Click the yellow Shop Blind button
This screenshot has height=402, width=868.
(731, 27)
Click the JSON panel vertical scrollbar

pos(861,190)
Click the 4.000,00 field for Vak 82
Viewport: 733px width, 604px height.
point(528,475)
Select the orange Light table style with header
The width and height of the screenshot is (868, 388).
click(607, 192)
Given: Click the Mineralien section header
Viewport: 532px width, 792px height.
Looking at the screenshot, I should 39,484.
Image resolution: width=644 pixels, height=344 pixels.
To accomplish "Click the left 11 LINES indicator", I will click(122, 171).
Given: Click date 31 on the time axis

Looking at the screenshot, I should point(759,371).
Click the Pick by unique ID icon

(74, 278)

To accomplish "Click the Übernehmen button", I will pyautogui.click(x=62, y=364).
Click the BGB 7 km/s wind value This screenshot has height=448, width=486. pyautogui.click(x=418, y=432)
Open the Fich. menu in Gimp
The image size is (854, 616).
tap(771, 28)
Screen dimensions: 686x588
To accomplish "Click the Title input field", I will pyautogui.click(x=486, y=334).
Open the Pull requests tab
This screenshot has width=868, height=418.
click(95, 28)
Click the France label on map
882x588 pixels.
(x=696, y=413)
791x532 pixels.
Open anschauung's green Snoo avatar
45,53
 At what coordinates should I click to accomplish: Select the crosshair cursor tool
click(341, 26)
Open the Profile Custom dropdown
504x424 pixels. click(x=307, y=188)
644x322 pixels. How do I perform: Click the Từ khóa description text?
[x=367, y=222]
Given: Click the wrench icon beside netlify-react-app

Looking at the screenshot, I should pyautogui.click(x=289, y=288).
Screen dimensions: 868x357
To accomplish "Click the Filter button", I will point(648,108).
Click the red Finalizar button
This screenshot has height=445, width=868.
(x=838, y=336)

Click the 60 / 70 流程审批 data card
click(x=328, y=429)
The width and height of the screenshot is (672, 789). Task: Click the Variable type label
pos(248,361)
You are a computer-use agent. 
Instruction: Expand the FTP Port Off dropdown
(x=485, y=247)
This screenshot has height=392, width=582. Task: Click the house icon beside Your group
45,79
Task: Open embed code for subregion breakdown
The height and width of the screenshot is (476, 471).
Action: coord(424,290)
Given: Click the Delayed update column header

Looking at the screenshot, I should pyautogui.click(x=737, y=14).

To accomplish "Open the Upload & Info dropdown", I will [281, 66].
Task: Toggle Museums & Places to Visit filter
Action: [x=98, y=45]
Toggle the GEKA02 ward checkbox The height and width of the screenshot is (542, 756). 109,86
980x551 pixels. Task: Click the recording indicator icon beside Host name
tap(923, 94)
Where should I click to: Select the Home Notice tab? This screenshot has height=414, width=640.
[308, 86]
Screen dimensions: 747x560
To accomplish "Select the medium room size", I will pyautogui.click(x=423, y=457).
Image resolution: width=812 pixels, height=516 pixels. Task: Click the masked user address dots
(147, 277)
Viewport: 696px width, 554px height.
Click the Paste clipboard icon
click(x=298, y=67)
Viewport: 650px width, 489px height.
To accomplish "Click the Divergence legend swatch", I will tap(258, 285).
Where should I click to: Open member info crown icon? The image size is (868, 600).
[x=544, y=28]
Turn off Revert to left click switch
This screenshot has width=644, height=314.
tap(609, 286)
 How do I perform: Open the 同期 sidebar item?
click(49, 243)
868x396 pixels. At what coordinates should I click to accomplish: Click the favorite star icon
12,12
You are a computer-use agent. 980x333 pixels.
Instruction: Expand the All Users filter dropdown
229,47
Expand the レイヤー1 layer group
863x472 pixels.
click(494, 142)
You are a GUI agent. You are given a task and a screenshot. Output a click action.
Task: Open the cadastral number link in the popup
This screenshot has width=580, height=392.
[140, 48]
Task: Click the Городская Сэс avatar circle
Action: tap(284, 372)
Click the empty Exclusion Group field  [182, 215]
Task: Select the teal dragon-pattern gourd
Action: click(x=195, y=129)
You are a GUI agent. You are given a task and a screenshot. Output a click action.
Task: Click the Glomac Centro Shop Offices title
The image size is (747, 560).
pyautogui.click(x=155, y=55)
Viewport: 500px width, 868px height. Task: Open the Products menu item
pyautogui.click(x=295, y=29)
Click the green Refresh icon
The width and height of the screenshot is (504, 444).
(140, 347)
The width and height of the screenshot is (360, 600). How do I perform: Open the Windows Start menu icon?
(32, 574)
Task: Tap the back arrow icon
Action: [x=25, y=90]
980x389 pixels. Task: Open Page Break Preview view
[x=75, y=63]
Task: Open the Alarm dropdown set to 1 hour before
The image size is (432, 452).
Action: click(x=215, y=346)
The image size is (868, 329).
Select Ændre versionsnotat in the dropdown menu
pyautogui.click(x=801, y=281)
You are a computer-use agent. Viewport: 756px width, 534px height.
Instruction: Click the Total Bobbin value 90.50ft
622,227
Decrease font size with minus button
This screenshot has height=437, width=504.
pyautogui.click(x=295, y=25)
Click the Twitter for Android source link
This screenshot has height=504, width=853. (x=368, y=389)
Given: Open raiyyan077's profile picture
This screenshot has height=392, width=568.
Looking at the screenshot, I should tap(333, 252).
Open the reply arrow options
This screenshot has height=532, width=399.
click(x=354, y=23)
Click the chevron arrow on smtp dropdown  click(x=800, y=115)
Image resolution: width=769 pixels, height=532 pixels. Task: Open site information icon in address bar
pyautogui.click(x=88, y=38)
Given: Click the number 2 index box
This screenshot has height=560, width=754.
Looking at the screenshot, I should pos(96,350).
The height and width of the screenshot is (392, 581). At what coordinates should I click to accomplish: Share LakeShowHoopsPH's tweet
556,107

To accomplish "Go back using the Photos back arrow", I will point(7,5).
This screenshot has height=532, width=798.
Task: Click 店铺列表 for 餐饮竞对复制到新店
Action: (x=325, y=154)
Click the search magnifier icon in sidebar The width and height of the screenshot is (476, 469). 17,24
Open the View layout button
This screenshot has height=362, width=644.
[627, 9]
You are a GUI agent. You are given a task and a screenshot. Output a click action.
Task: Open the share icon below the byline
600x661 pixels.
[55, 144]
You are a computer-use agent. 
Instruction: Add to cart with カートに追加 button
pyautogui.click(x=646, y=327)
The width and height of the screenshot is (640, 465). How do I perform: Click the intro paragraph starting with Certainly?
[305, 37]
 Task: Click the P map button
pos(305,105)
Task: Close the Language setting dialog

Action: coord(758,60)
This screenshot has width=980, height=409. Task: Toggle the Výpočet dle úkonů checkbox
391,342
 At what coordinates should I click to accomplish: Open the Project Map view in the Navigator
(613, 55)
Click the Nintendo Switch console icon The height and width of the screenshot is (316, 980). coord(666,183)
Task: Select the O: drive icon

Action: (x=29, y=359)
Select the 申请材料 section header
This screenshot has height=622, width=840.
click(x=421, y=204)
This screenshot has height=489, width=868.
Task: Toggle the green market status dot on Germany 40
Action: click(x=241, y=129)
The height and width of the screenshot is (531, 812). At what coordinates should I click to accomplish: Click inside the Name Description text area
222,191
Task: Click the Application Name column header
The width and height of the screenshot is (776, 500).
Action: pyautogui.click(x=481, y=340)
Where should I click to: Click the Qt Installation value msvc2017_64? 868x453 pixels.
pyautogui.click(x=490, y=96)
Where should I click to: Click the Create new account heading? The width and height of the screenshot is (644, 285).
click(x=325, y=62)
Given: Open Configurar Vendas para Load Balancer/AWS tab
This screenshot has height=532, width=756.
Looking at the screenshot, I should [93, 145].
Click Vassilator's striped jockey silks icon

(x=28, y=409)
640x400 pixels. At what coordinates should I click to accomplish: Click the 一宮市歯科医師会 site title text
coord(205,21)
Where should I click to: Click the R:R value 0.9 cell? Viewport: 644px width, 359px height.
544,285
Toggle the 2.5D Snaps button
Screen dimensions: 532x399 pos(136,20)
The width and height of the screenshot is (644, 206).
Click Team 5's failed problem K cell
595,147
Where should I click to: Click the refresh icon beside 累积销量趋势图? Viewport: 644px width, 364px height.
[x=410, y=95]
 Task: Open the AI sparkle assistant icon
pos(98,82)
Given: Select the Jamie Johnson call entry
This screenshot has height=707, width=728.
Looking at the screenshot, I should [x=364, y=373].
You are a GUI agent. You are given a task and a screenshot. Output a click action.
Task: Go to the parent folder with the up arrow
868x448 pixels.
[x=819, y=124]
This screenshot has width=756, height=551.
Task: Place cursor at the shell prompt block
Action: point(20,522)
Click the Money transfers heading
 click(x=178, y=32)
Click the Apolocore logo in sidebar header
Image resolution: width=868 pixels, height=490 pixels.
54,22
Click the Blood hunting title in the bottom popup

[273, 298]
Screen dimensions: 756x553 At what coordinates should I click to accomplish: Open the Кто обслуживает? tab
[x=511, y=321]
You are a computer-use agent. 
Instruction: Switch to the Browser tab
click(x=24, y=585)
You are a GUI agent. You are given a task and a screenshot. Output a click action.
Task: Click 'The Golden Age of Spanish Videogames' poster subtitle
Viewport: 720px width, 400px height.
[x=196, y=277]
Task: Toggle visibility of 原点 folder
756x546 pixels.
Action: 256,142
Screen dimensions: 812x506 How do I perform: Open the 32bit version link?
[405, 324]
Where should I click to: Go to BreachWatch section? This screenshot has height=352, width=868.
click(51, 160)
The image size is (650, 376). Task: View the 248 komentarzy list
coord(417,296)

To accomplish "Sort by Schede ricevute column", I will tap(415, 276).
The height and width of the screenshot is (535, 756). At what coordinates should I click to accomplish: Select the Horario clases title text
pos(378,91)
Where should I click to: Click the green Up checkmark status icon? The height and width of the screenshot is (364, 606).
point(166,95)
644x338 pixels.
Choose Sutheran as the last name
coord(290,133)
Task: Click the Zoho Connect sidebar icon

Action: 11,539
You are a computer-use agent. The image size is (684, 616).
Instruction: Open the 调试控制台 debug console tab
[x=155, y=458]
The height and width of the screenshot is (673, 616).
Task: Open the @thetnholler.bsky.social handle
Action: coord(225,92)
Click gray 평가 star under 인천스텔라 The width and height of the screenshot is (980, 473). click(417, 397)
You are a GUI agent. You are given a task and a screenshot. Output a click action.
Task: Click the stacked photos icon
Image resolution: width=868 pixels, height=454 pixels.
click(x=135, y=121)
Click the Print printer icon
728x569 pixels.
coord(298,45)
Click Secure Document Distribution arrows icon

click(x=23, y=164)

***

_AIM OF THE TASK_: Copy each line of the preceding data that contains the string "number".

_ANSWER SECTION_:
Task: Open the cadastral number link in the popup
Given: Click the number 2 index box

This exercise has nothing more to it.